La crisi era iniziata dopo che il presidente statunitense Donald Trump aveva annunciato di voler raddoppiare i dazi sull’acciaio e sull’alluminio provenienti dalla Turchia, come ritorsione per la decisione di un tribunale turco di estendere la detenzione di Andrew Brunson, un pastore americano accusato di spionaggio per conto dei curdi. Dopo l’annuncio di Trump, e l’imposizione di sanzioni individuali statunitensi contro due ministri del governo turco, il presidente Recep Tayyip Erdoğan aveva parlato di «guerra economica» contro gli Stati Uniti e aveva fatto appello alla retorica religiosa e nazionalista che lo aveva fatto rieleggere lo scorso giugno: tra le altre cose, ha incolpato gli speculatori e i nemici internazionali della Turchia per la crisi, e ha sostenuto che «se loro hanno i dollari, noi abbiamo dalla nostra la gente, la giustizia e Dio».

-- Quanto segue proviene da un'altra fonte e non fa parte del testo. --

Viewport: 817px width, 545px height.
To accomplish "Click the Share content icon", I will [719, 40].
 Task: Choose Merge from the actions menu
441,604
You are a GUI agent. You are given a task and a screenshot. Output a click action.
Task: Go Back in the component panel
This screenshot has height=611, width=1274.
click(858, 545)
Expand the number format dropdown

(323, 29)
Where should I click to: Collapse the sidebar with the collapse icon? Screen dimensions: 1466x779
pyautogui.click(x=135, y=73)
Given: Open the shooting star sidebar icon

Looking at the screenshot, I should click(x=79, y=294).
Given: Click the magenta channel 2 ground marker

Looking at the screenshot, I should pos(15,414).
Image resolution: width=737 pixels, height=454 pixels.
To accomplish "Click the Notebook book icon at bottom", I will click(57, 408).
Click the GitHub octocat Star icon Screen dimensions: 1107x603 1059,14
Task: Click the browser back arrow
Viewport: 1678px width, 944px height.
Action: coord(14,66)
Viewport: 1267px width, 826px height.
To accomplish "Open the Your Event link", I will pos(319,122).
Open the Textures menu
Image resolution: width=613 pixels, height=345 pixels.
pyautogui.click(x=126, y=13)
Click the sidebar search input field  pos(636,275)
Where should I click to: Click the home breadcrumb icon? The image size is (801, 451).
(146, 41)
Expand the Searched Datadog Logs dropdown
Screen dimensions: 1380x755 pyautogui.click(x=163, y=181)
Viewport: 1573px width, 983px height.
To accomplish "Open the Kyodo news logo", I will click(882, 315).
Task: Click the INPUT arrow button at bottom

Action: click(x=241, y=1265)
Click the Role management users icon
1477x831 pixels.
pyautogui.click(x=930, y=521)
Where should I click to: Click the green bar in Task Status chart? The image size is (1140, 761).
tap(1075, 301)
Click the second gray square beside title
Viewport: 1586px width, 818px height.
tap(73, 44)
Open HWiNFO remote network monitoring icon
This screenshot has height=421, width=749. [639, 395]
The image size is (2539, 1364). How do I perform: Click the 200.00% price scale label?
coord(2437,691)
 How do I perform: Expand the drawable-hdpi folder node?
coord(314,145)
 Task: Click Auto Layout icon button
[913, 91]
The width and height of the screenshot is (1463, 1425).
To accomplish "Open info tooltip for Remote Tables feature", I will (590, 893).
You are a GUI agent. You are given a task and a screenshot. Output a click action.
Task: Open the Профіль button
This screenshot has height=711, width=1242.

La crisi dell’economia turca ha avuto ripercussioni anche sui mercati asiatici: in Giappone l’indice Nikkei ha perso l’1,7 per cento, la borsa di Hong Kong l’1,8 per cento, quella di Shanghai l’1,7 per cento, quella di Sydney lo 0,5 per cento. Lunedì mattina il ministro dell’Economia turco Berat Albayrak, genero di Erdoğan, ha annunciato un piano per sostenere la lira turca, rimasto però finora molto vago e senza apparenti benefici.
Secondo il Financial Times, il 40 per cento del patrimonio del settore bancario turco è costituito da titoli di debito denominati in valuta estera, i cui interessi devono quindi essere ripagati in monete rispetto alle quali la lira turca vale sempre meno (e quindi ne servono sempre di più). Ma a essere fortemente indebitate con l’estero sono anche le imprese. Il Sole 24 Ore ha scritto che le banche italiane sono esposte per 16,9 miliardi di dollari con la Turchia, molti meno degli 84 miliardi delle banche spagnole e dei 37 miliardi di quelle francesi, più o meno come la Germania e il Regno Unito. UniCredit possiede però il 40,9 per cento di Yapi Kredi, quarta banca privata della Turchia. Secondo quanto riporta il Sole, «nel primo semestre il contributo di Yapi Kredi al conto economico di UniCredit è stato di 183 milioni di euro. Si tratta, comunica la banca, di meno del 2% dei ricavi del gruppo».
A luglio l’inflazione ha infatti raggiunto un tasso annuale di quasi il 16 per cento, ma Erdoğan si è sempre rifiutato di decidere un rialzo dei tassi di interesse, lo strumento principale con cui le banche centrali posso cercare di limitare la quantità di denaro in circolazione e così aumentarne il valore. Venerdì Erdoğan aveva invitato i cittadini turchi a difendere la valuta locale: «Se c’è qualcuno che ha dollari, euro o oro sotto il cuscino dovrebbe uscire e farseli cambiare in banca». I dubbi ora riguardano proprio la strategia che applicherà il governo. Un’opzione percorribile sarebbe quella degli aiuti da parte del Fondo Monetario Internazionale, ma ci sono molti dubbi che Erdoğan li accetti, perché vorrebbe dire mettersi in una posizione subordinata e di debito rispetto all’Occidente, alleato che sta progressivamente allontanando per avvicinarsi alla Russia di Vladimir Putin.